Nunca houve uma tragédia infantil em São Paulo como a do Cine Teatro Oberdan, na rua Firmino Whitaker, antes chamada rua Xavantes, no Brás. Trinta e uma pessoas morreram pisoteadas, sendo 30 crianças, no dia 10 de abril de 1938. E tudo aconteceu por causa de um alarme falso que causou desespero nos espectadores que lotavam o local. Depois de um grito de "fogo" todos trataram de sair da sala ao mesmo tempo. As condições de segurança eram precárias e não havia saídas de emergência. O resultado foi um morticínio.

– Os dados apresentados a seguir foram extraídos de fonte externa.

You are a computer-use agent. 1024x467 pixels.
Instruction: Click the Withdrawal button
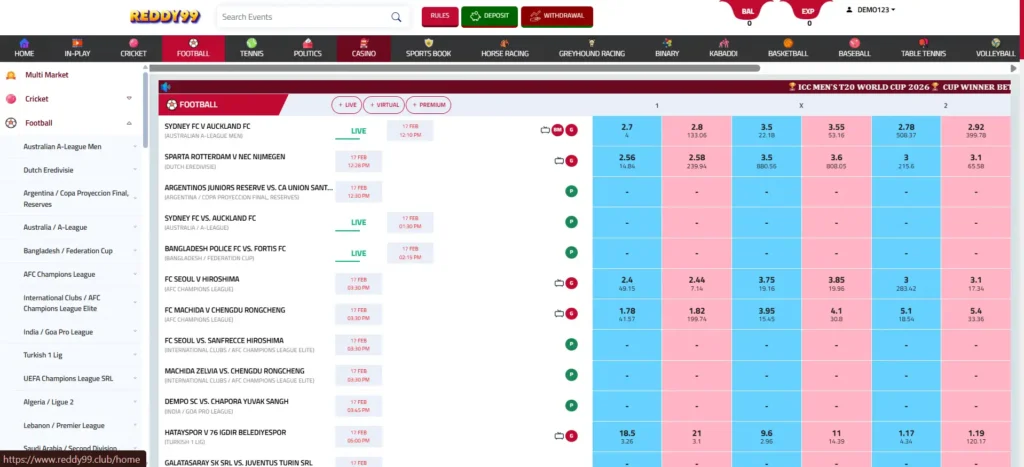tap(558, 16)
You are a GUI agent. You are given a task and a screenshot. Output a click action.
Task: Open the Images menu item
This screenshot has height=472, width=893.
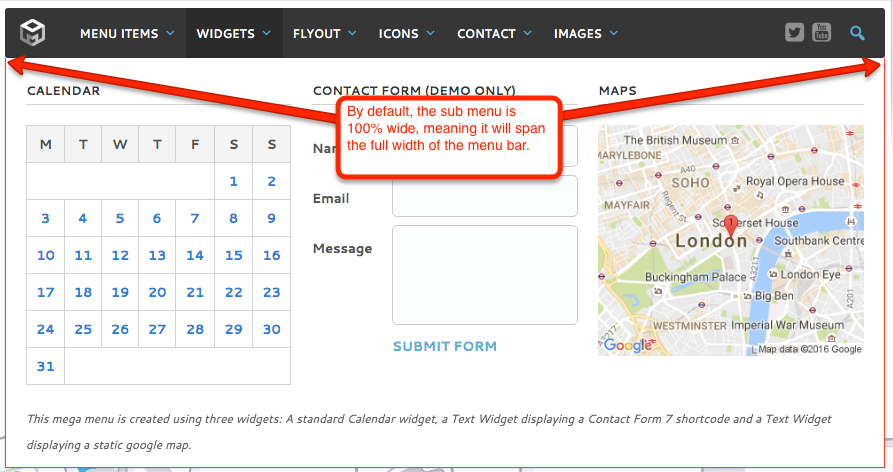pyautogui.click(x=578, y=33)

O Oberdan era uma das salas mais luxuosas da cidade, com uma fachada imponente e 1600 lugares. O lugar impressionava pelo luxo nas escadarias e no hall principal. Foi inaugurado em 1929 e seu nome fazia homenagem ao irredentista e patriota Guglielmo Oberdan, que lutou pela unidade territorial da Itália. Morto por enforcamento por ter participado de uma conspiração para assassinar o imperador austríaco Francisco José, ele se tornou um mártir.

Cine Oberdan
Tragédia do Oberdan levou autoridades a reforçar os protocolos de segurança dos cinemas

A iniciativa de erguer o cinema foi, justamente, da Sociedade Italiana Leale Oberdan. Presidente honorário da entidade, o empresário Francesco Matarazzo bancou parte dos custos.

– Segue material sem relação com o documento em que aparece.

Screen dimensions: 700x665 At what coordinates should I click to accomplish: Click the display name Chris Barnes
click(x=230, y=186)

Naquele domingo fatídico o cinema estava lotado e exibia na matinê "Criminosos do Ar", de Charles Coleman. Parecia um programa tranquilo e divertido que não oferecia qualquer risco. Mas, de repente, a situação saiu do controle. Dizia-se que a movimentação enlouquecida das pessoas começou já no final do filme, depois de uma cena em que dois aviões se chocavam, mas a investigação policial mostrou que a origem da tragédia estava em um dos banheiros do local.

Uma criança de dez anos com dores de barriga queria usá-lo desesperadamente e quando chegou lá descobriu que não havia luz. Com a porta do banheiro entreaberta, decidiu atear fogo em jornais para melhorar a iluminação e fazer suas necessidades.

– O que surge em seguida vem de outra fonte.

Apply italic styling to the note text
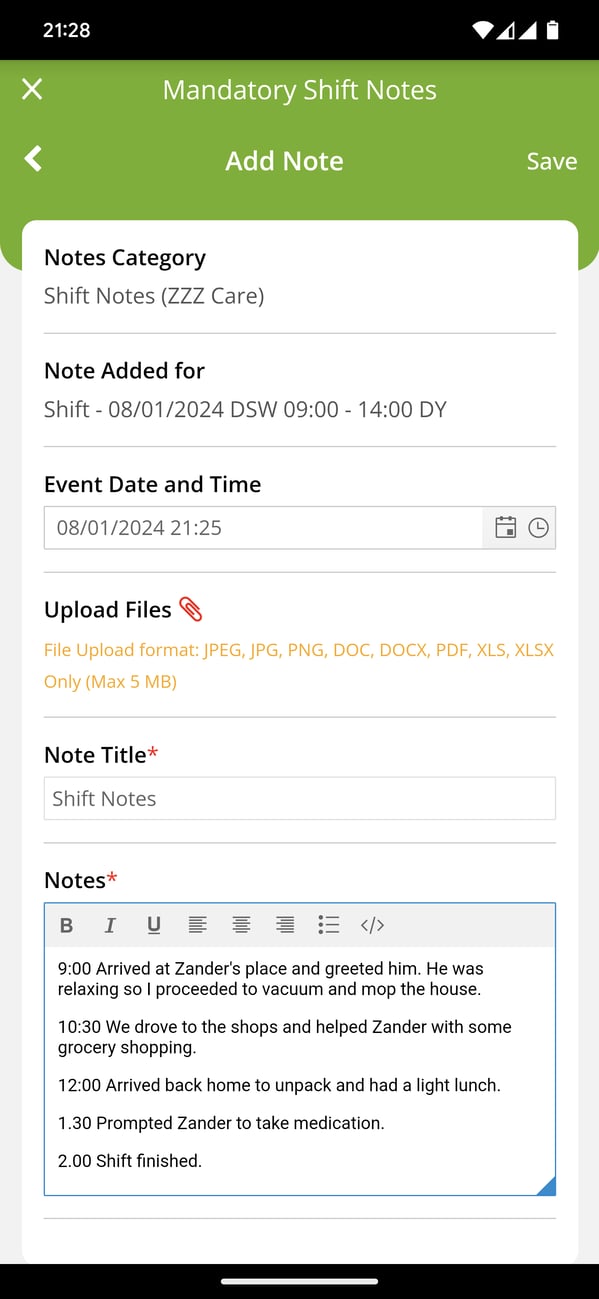The image size is (599, 1299). click(x=110, y=925)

Loja Zelo localizada no antigo Cine Oberdan
Loja Zelo localizada no antigo Cine Oberdan: fachada do prédio no Brás continua intacta

Foi aí que alguém da plateia avistou as chamas, sentiu o cheiro de queimado e deu o alarme de que acontecia um incêndio. Imediatamente todos deixaram suas cadeiras e saíram em disparada do cinema, com duas escadarias estreitas, que levavam ao andar superior e não suportavam o alto fluxo de pessoas, e com uma única porta de saída.

Na correria que se seguiu não havia distinção entre crianças e adultos e todos queriam salvar a própria pele. Sobrou o pior para os pequenos, ignorados na escuridão da sala. No meio do pânico geral foram esmagados pela multidão. Mães tentavam proteger suas crianças, como uma mulher chamada Maria Pereira, de 45 anos, única pessoa adulta a morrer na tragédia. Na tentativa de salvar sua filha Joana, com menos de um ano, que sobreviveu, Maria caiu nas escadarias e acabou sendo pisoteada.

O socorro chegou rápido e os feridos foram levados à Santa Casa de São Paulo, mas muitos não resistiram. Diversas famílias foram destroçadas. A família Pricolli perdeu dois filhos, Walter, de 12 anos, e Pedro, de 8. A família Mandorino viu a morte do filho Enrico, que queria ir ao hipódromo da Mooca naquele dia, mas foi impedido pela mãe, que sugeriu a ida ao cinema.

Reprodução da edição da Folha da Manhã de 12 de abril de 1938 sobre a tragédia do Cine Oberdan

Diante da difícil situação financeira dos parentes das vítimas, o governo do estado decidiu pagar as despesas do sepultamento e optou por um enterro coletivo no cemitério Quarta Parada, no Brás. Houve grande comoção pública e várias instituições se uniram para decretar luto oficial na cidade. Depois do incidente, o cine Oberdan ficou fechado por quatro dias, anunciando sua reabertura no dia 14 de abril com a exibição do filme "Vida, Paixão e Morte de Nosso Senhor Jesus Cristo".

Por causa da tragédia houve importantes mudanças nas leis municipais que regulavam o funcionamento dos cinemas. Ficou proibido trancar as portas das salas e as saídas de emergência se tornaram obrigatórias. Também se passou a exigir uma melhor iluminação dos corredores. Apesar do acidente, o Oberdan manteve-se em funcionamento até o final dos anos 1960. Posteriormente se transformou numa filial das Lojas Zelo, dedicada a produtos de cama, mesa e banho. A Zelo ocupa o imóvel até hoje.